Windshield wiper blades are a small but essential part of your vehicle. These car parts help to keep your visibility clear while driving in adverse weather conditions, and if they are not functioning properly can greatly increase the chances of an accident occurring. There are several different types of windshield wiper blades available on the market, each of which is slightly different from each other and as such has a different distinctive set of advantages and drawbacks. Understanding what each type of wiper blade has to offer can help you choose the best fit for your vehicle.

Bracket Blades

Common on most older vehicles, and sometimes still included on new vehicles depending on model and make, bracket blades are wiper blades that are housed within a bracket that has multiple contact points to ensure that the blade is flush against the windshield. This bracket, usually made out of metal, is attached to the wiper arm, and is a large surface that can collect debris, including snow, that can disrupt the windshield wiper's operation. The main advantage of this type of wiper blade is the fact that they are so cheap and usually come preinstalled on vehicles – however, they do not perform well in the winter, and can easily cause streaking or improper windshield cleaning if the bracket becomes damaged.

Beam Blades

Beam blades are quickly replacing bracket blades as the standard for windshield wipers. They are made out of a piece of metal that is encased in rubber, forming the blade while ensuring that it cannot be bent out of shape.

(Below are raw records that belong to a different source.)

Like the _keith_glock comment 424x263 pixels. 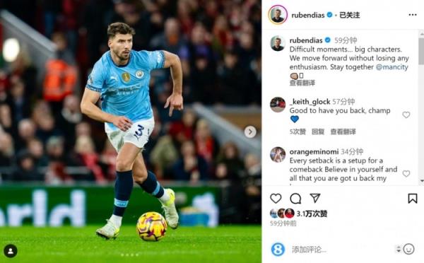(x=406, y=115)
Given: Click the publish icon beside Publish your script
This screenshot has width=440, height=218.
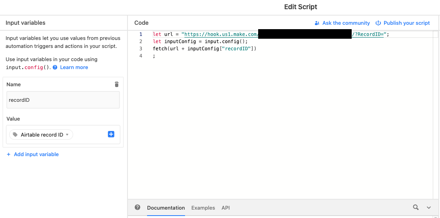Looking at the screenshot, I should pyautogui.click(x=378, y=23).
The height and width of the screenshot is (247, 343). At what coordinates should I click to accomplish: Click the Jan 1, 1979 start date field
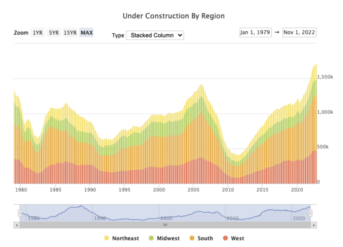click(x=256, y=32)
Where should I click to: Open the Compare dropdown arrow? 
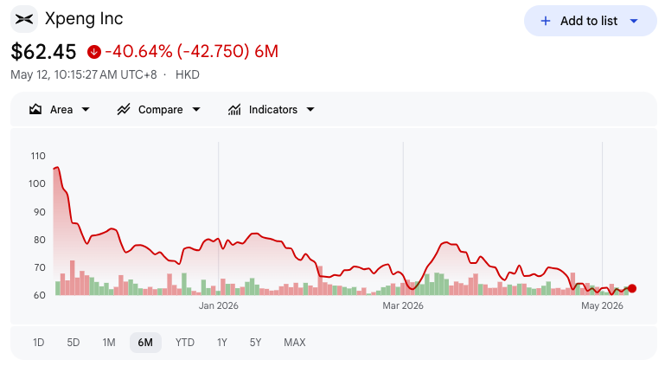196,109
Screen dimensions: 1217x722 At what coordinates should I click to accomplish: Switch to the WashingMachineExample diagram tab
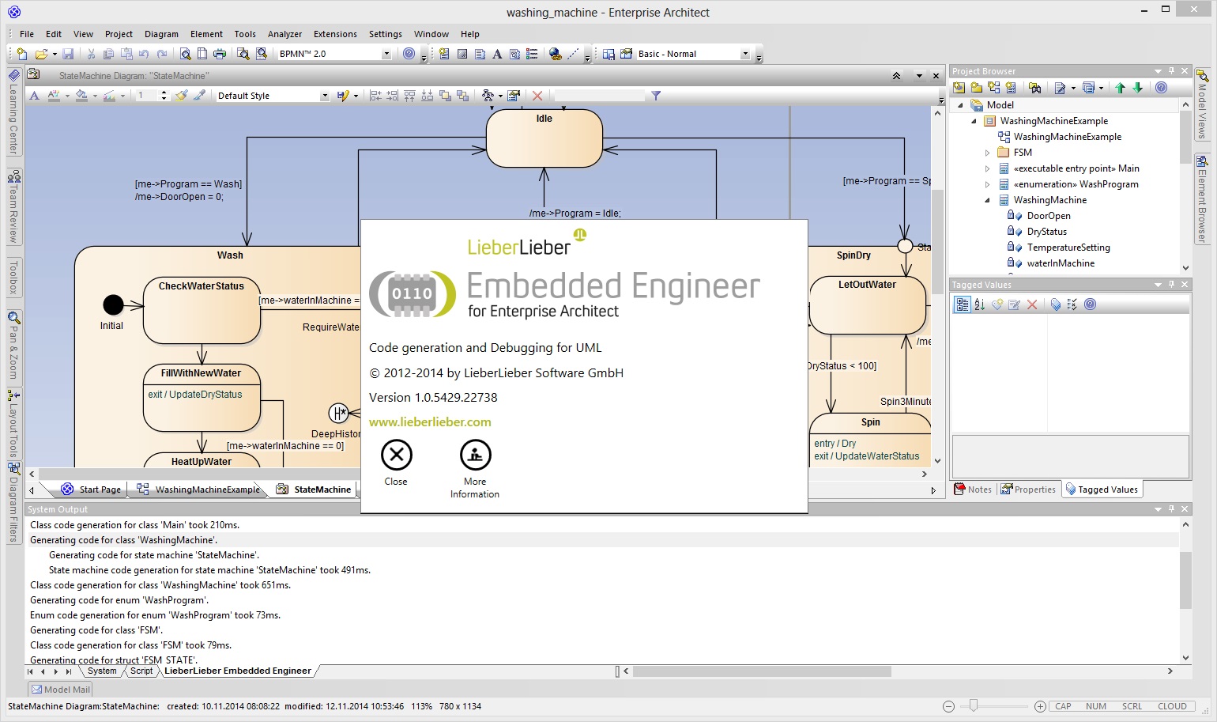pos(204,489)
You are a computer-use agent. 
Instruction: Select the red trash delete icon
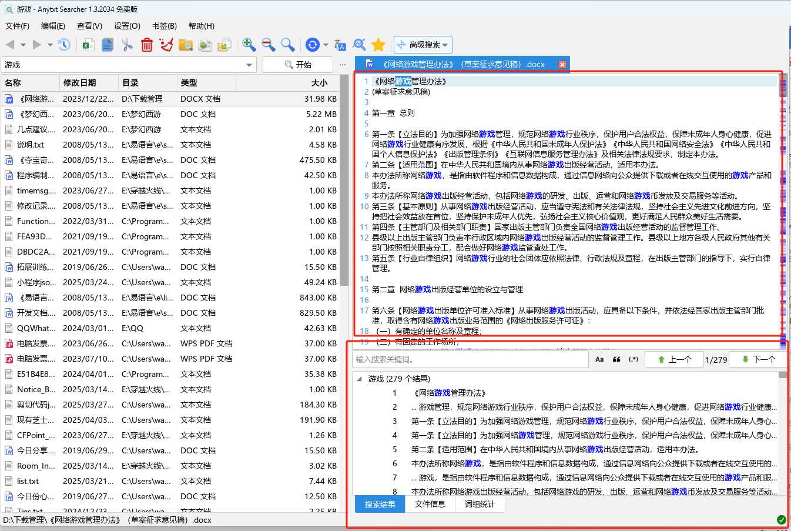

This design gives beam blades a much lower profile when compared to bracket blades, reducing the chances of ice and snow building up on the wiper blades and making them better able to operate in the winter months. Additionally, since the metal within the blade is shaped to the windshield, it provides consistent contact throughout the entirety of the blade, unlike bracket blades which only several pressure points to hold the blade against the glass.

Hybrid Blades

Hybrid blades, like their name suggests, combine the design of both bracket and beam wiper blades. They are encased in a low profile covering, making it harder for snow and ice to build up on them than on bracket blades, while still making use of the framework of bracket blades to help keep costs low. Hybrid blades are a good midpoint for car owners, allowing for an affordable upgrade of bracket blades.